A toolkit for developing and comparing reinforcement learning algorithms.
https://www.gymlibrary.dev
Other
34.74k stars 8.61k forks source link

Taxi-V3 observations do not match observation space size #2219

Closed psaintlaurent closed 3 years ago

psaintlaurent commented 3 years ago

Hello,

I am trying to solve the Taxi-V3 problem with different control methods and I'm running into a problem where the number of observations that are returned does not match the observation space. I can run a Generalized Policy Iteration using MC first visit, TD methods or q learning. The number of actual unique observations never matches size of the observation space and is capped at 400. Is this a bug or am I missing something?

RedTachyon commented 3 years ago

So I did a bunch of debugging and playing with the code until I realized the solution is staring at me mathematically. Well, almost.

With a brute force script I found that there are actually 404 attainable states. There are 100 states missing, but 4 out of those "missing" ones are actually reachable in a certain sense.

The 100 missing states correspond to situations where the pickup and dropoff locations are the same. Which I guess makes sense, if the passenger's position is their destination, there's no real task for the agent, so this is disabled in environment creation. There are 25 (taxi positions) x 4 (possible goal positions) = 100 states like this. So we'd have 400 states in total, as OP noted.

The only time when something like this can actually happen is right after the taxi drops off the passenger, i.e. the positions of the passenger, destination, and the taxi are the same. There are 4 positions like this. This only occurs after the episode ends, so it can be neglected when actually learning the environment, which is probably why OP only saw 400 states.

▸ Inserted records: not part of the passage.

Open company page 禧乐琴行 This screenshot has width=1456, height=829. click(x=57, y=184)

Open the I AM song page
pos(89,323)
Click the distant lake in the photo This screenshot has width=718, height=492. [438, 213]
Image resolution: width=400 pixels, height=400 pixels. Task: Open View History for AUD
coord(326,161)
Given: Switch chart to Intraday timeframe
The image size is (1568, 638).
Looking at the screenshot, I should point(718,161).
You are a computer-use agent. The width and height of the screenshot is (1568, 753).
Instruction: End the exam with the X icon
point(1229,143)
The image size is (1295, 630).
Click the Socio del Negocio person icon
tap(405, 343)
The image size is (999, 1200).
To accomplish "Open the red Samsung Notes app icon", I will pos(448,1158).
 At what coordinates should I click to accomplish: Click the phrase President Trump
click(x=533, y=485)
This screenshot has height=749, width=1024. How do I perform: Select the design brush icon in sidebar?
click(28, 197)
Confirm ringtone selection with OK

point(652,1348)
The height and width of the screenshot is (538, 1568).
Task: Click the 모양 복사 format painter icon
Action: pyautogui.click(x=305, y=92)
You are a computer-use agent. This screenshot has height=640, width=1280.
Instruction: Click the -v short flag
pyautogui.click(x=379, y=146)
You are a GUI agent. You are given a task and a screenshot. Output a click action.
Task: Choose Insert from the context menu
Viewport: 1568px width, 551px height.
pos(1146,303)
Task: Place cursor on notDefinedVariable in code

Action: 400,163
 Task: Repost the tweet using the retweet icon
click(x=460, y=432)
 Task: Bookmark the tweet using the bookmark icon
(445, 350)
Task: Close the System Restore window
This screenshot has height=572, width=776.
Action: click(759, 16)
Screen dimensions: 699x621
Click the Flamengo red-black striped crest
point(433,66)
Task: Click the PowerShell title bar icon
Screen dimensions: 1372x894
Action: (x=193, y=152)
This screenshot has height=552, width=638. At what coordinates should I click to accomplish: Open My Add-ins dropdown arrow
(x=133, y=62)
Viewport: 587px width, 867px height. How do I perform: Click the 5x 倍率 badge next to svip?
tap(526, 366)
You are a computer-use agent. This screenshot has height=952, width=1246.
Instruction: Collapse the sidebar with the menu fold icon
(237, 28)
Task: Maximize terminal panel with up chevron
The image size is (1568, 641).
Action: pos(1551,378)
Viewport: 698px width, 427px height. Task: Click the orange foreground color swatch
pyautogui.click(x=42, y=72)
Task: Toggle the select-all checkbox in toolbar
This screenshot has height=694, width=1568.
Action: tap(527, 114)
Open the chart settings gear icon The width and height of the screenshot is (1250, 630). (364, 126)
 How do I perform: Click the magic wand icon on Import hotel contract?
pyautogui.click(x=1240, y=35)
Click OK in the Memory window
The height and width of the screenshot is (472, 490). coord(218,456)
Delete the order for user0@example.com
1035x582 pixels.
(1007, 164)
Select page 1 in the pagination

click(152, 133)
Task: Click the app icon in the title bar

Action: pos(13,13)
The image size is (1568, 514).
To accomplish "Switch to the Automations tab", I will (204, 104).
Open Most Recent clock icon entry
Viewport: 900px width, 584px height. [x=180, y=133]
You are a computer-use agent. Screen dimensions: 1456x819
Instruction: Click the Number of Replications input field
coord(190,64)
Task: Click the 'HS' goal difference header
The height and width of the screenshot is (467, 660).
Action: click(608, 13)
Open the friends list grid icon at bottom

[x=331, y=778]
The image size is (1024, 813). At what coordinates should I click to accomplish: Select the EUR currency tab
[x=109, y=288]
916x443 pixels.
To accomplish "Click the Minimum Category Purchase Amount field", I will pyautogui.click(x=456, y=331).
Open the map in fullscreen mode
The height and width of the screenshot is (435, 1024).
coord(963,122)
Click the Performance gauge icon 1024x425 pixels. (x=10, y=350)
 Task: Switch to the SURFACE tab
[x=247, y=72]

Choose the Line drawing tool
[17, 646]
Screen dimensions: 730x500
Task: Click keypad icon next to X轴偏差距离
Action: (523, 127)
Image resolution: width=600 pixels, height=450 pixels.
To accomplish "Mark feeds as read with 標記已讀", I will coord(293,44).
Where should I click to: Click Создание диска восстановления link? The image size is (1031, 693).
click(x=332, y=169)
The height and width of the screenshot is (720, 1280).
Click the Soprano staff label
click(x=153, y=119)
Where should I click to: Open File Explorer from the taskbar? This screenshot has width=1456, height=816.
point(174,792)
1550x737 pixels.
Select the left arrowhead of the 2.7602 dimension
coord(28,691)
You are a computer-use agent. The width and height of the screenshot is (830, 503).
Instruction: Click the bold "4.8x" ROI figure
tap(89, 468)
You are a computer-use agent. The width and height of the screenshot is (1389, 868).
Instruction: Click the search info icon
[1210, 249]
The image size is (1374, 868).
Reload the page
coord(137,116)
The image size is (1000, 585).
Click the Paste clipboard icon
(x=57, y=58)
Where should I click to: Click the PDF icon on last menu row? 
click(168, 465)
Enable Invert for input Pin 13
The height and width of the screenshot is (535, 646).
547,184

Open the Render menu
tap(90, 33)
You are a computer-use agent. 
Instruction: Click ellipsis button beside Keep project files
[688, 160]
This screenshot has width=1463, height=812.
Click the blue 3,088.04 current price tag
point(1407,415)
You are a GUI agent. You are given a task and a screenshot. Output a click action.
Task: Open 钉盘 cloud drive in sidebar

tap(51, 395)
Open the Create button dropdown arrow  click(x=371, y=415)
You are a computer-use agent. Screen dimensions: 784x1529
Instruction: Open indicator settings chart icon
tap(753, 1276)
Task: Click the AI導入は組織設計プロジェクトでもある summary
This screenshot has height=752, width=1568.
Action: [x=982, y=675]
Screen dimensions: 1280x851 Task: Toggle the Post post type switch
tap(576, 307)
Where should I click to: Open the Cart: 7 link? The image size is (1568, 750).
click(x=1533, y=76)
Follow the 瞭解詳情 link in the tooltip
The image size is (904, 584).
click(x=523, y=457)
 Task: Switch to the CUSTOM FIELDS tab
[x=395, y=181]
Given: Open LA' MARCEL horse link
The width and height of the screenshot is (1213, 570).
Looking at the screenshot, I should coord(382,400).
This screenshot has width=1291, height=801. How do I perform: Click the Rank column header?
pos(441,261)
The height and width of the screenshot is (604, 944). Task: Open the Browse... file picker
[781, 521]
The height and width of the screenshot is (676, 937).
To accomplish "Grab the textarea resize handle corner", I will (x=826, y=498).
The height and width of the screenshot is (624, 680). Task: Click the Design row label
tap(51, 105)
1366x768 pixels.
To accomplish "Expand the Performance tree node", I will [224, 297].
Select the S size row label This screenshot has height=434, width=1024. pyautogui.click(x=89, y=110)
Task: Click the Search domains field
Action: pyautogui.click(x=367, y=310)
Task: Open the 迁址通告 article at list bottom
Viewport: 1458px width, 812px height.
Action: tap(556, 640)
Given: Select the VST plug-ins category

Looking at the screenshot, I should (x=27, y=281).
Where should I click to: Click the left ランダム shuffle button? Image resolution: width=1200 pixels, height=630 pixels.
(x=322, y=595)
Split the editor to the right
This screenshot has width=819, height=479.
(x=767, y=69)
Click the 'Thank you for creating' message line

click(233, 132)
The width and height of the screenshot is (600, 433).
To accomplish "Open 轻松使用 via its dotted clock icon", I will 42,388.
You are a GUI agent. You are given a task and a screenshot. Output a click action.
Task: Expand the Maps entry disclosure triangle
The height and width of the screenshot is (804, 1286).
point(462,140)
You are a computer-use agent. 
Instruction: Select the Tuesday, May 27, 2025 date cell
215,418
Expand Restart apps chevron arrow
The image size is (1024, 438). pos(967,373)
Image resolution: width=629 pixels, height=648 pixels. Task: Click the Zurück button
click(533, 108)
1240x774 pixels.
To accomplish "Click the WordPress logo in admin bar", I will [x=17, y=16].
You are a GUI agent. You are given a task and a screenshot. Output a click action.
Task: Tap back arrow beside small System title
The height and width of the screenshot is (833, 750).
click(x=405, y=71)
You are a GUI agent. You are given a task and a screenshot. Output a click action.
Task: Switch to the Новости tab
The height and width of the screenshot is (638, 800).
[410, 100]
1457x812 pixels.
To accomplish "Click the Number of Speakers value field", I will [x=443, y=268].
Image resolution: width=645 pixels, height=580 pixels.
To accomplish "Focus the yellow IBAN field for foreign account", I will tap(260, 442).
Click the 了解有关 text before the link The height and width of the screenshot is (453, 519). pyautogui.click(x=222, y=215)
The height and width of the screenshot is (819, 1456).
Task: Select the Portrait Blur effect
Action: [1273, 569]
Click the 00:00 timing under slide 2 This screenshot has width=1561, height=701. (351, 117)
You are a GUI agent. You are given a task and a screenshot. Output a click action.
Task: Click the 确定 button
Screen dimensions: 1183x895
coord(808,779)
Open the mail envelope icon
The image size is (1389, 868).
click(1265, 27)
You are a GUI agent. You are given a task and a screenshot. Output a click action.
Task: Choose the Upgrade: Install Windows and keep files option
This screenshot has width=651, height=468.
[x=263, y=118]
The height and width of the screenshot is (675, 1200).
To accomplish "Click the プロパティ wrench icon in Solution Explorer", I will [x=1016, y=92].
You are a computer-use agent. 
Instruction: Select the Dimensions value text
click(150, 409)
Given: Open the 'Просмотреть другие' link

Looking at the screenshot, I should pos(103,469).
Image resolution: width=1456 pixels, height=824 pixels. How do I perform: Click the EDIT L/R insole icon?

tl;dr, there are 96 states that can't be reached due to environment logic, and 4 states which only appear after an episode is successfully finished

So as far as I can tell, the environment works as intended, but could probably use an update in the description. I'll update the docstring and the docs, and I think that's everything this needs. It would probably be a bit more elegant to reparametrize the observation space so that the entirety of it can actually be used, but that would be a significantly bigger challenge, plus it would (imo unnecessarily) change the environment's interface.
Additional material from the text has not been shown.